╔══
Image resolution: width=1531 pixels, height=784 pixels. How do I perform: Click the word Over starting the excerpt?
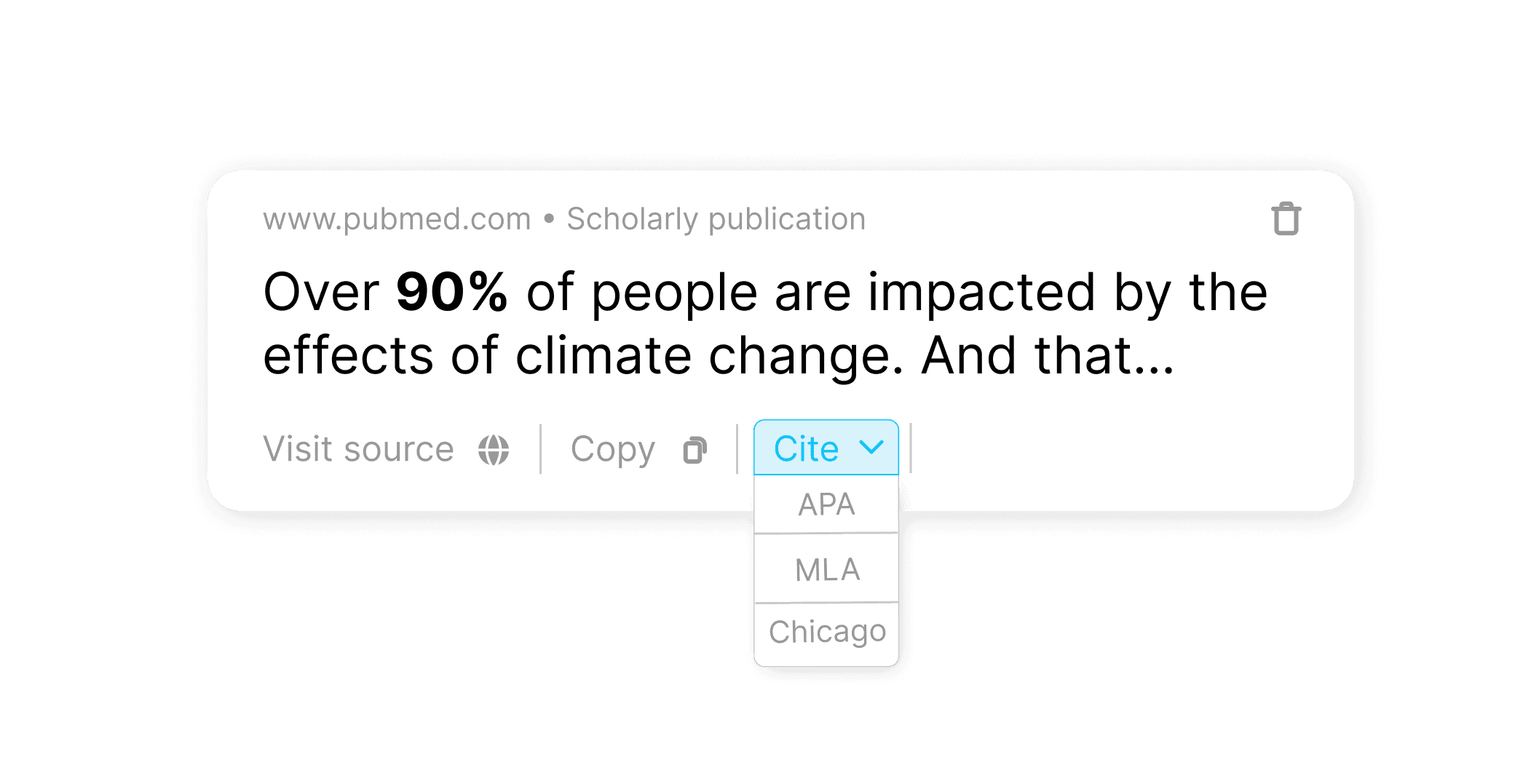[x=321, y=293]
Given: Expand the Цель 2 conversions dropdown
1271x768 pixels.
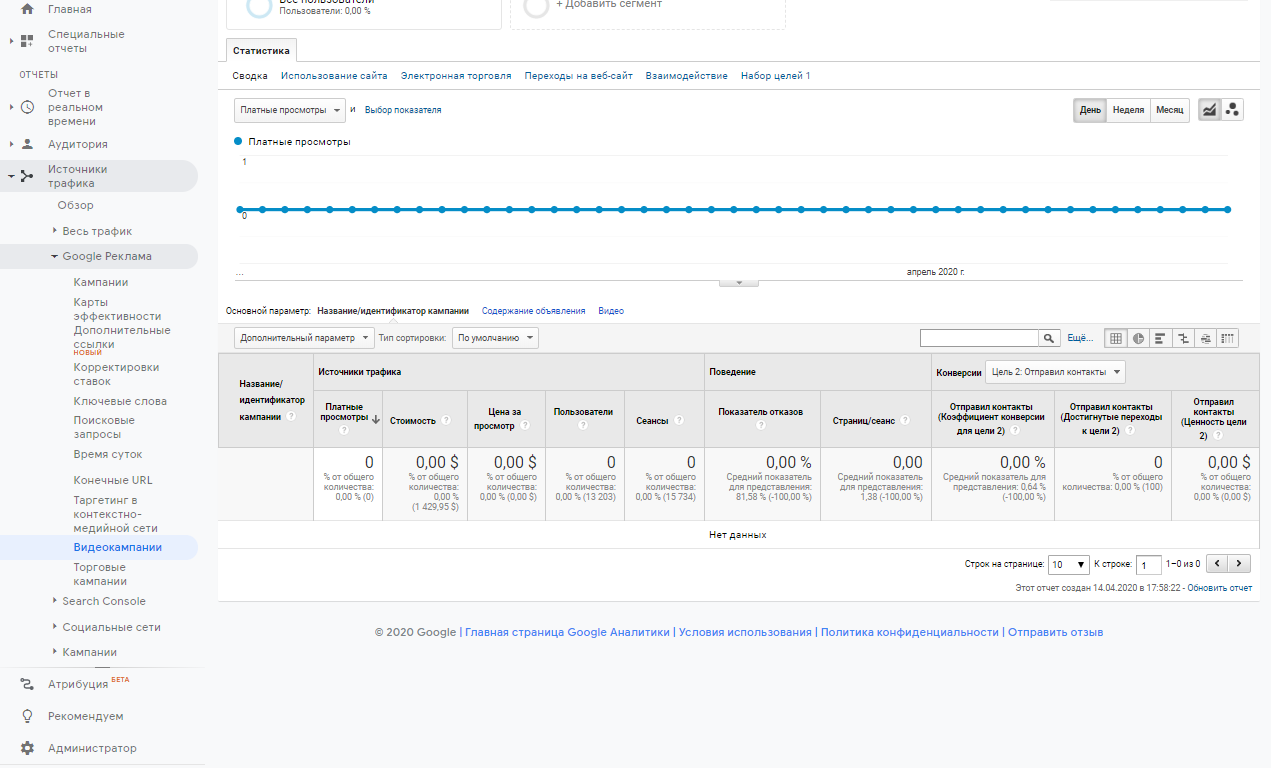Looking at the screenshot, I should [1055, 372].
╚══
● INSTRUCTION: Copy the lines exactly, starting at the line that contains "Given: Expand the Цель 2 conversions dropdown" and ending at the final line of the items. Omit the pictures from your copy.

● REPLY TO THE EXERCISE:
Given: Expand the Цель 2 conversions dropdown
1271x768 pixels.
Looking at the screenshot, I should [1055, 372].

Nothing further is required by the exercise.